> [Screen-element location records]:
☆ ☆ ☆ ☆ ☆ ☆ ☆

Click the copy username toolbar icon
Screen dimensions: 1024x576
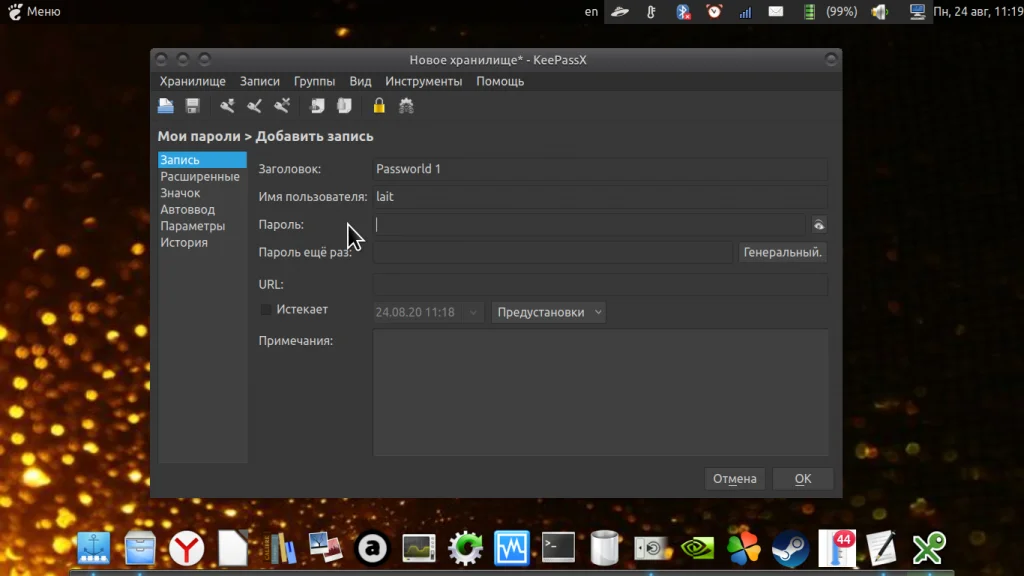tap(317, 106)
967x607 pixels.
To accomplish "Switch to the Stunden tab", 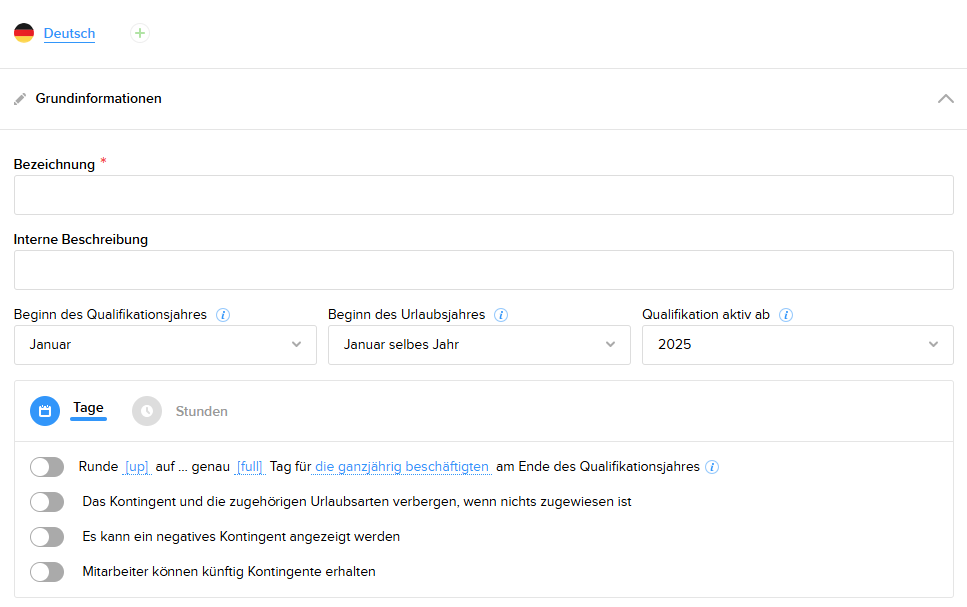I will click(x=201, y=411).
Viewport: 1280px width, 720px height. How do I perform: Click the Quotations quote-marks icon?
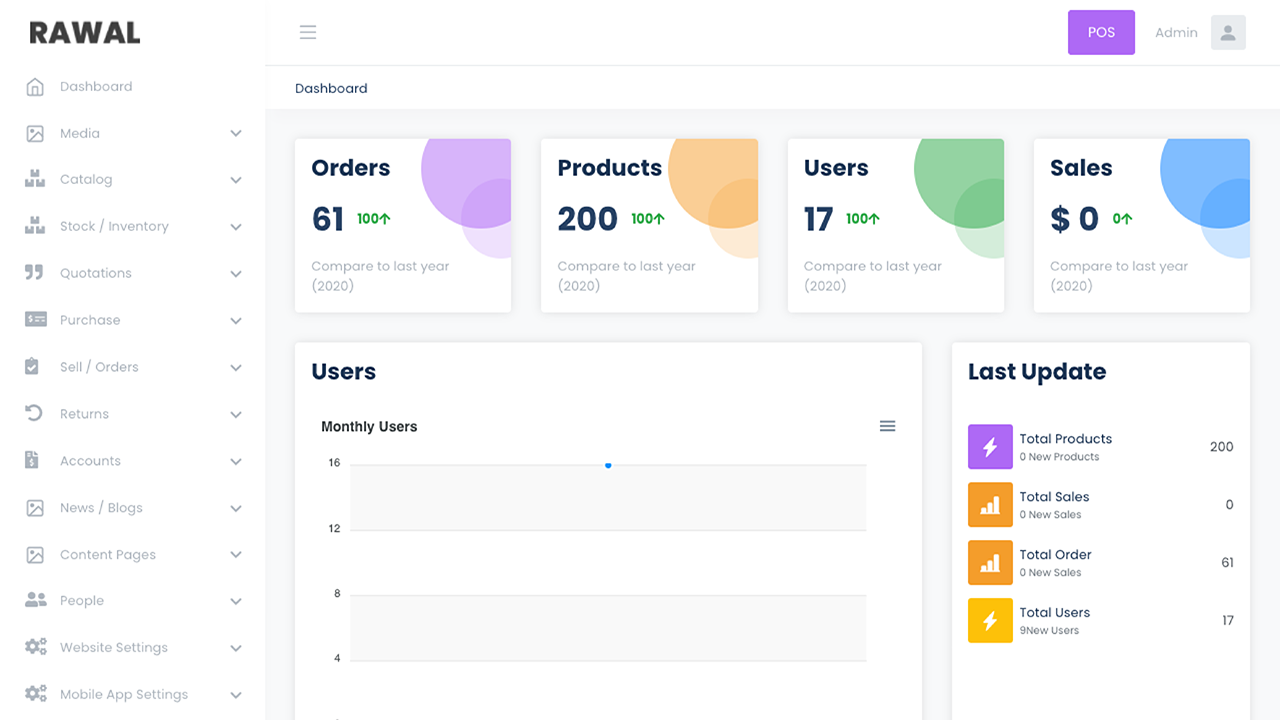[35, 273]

☆ ☆ ☆ ☆ ☆ ☆ ☆

> [TASK INSTRUCTIONS]:
Copy the records from the line containing "Viewport: 1280px width, 720px" through the end of the records, swapping "Quotations" for "Citations" and keeping everything else the same. Omit the pictures from your answer.

> [WRITTEN REPLY]:
Viewport: 1280px width, 720px height. How do I perform: Click the Citations quote-marks icon?
[35, 273]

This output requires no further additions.